**ASSIGNED TASK A**
In the text on John Hinckley, repeat word for word the passage from "One person who" to "twice by phone.".
**ASSIGNED TASK B**
Using the text on John Hinckley, answer these:
(i) In which state was Hinckley's family based?
(ii) How many times did Hinckley see Taxi Driver?
(iii) At which university was Jodie Foster a student by then?

━━━ TEXT EXCERPT

The Would-Be Assassin: John Hinckley

One person who missed the irony in Taxi Driver‘s message was JOHN HINCKLEY, JR. An underachiever from a well-to-do family in Colorado, Hinckley saw the movie more than a dozen times, and by 1980 had lapsed into his own strange fantasy world. He developed an obsession with Jodie Foster, seeming to feel that he was meant to protect Foster the way Travis Bickle ‘protected’ Iris in the film. By this time the actress was a student at Yale University, where Hinckley left letters for her and contacted her twice by phone.

━━━━━━
━━━ DATASET EXTRACT

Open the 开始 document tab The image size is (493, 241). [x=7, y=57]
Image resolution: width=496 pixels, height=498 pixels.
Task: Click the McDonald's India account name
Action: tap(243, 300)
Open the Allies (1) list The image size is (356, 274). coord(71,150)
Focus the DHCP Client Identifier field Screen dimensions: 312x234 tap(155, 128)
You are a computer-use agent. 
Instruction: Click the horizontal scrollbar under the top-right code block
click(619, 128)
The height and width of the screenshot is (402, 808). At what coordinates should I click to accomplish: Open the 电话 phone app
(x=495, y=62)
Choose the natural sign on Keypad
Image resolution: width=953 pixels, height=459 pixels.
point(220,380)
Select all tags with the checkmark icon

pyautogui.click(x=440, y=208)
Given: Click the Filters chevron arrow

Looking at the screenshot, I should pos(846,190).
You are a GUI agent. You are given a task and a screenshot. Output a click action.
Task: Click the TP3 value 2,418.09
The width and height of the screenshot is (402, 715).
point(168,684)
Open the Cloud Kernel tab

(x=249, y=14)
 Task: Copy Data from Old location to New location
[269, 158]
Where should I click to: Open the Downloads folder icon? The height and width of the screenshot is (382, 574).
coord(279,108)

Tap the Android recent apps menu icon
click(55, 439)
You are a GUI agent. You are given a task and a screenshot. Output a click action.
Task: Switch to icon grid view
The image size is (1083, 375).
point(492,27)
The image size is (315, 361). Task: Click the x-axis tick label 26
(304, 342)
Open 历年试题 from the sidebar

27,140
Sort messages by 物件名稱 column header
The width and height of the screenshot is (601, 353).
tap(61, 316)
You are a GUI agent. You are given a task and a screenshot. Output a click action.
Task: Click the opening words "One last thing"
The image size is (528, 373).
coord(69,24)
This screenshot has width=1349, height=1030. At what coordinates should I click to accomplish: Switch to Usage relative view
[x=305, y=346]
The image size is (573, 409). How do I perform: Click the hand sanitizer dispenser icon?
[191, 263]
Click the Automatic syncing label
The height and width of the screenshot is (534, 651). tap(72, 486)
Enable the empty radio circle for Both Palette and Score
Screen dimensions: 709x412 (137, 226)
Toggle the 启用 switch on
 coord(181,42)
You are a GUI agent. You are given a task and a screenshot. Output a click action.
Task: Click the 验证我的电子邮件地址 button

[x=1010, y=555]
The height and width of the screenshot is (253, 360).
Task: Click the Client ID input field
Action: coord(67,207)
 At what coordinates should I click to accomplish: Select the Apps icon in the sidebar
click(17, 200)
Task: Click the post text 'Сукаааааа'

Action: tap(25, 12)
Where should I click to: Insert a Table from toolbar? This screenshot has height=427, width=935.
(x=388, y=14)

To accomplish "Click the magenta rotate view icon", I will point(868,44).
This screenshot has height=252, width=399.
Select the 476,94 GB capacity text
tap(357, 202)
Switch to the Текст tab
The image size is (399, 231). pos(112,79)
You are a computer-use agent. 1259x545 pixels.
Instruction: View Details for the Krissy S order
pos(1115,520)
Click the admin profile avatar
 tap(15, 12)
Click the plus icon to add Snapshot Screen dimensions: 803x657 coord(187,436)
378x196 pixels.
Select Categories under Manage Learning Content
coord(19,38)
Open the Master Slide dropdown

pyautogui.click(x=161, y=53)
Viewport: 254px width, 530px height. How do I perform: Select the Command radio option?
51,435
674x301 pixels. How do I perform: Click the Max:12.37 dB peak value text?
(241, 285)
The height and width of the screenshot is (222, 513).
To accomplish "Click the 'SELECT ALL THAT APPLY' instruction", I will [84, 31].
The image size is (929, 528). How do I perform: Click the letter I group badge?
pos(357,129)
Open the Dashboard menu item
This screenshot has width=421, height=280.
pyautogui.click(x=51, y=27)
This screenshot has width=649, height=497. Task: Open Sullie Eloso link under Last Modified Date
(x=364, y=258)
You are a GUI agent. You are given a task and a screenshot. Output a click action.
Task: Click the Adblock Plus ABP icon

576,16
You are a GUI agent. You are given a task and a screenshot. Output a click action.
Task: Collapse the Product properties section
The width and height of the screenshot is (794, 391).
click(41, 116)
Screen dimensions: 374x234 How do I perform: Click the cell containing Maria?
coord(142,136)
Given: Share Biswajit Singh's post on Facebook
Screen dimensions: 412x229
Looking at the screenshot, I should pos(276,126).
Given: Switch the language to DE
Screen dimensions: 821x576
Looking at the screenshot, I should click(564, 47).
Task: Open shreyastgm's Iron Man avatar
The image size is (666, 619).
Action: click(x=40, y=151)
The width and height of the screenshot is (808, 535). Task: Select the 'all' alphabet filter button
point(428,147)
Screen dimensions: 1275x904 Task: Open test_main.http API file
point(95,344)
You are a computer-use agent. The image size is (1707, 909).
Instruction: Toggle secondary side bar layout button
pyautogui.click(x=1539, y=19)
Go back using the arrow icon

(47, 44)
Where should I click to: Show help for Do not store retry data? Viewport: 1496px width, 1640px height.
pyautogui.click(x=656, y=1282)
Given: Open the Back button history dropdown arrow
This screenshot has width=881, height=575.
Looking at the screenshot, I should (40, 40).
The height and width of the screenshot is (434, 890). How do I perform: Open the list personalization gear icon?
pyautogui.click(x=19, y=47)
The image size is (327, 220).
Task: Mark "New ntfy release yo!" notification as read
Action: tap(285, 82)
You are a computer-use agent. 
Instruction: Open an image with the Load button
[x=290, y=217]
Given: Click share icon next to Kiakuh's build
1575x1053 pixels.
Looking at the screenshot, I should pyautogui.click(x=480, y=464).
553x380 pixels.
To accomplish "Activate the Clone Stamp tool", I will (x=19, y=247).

━━━━━━

**TASK RESPONSE A**
One person who missed the irony in Taxi Driver‘s message was JOHN HINCKLEY, JR. An underachiever from a well-to-do family in Colorado, Hinckley saw the movie more than a dozen times, and by 1980 had lapsed into his own strange fantasy world. He developed an obsession with Jodie Foster, seeming to feel that he was meant to protect Foster the way Travis Bickle ‘protected’ Iris in the film. By this time the actress was a student at Yale University, where Hinckley left letters for her and contacted her twice by phone.

**TASK RESPONSE B**
(i) Colorado
(ii) More than a dozen times
(iii) Yale University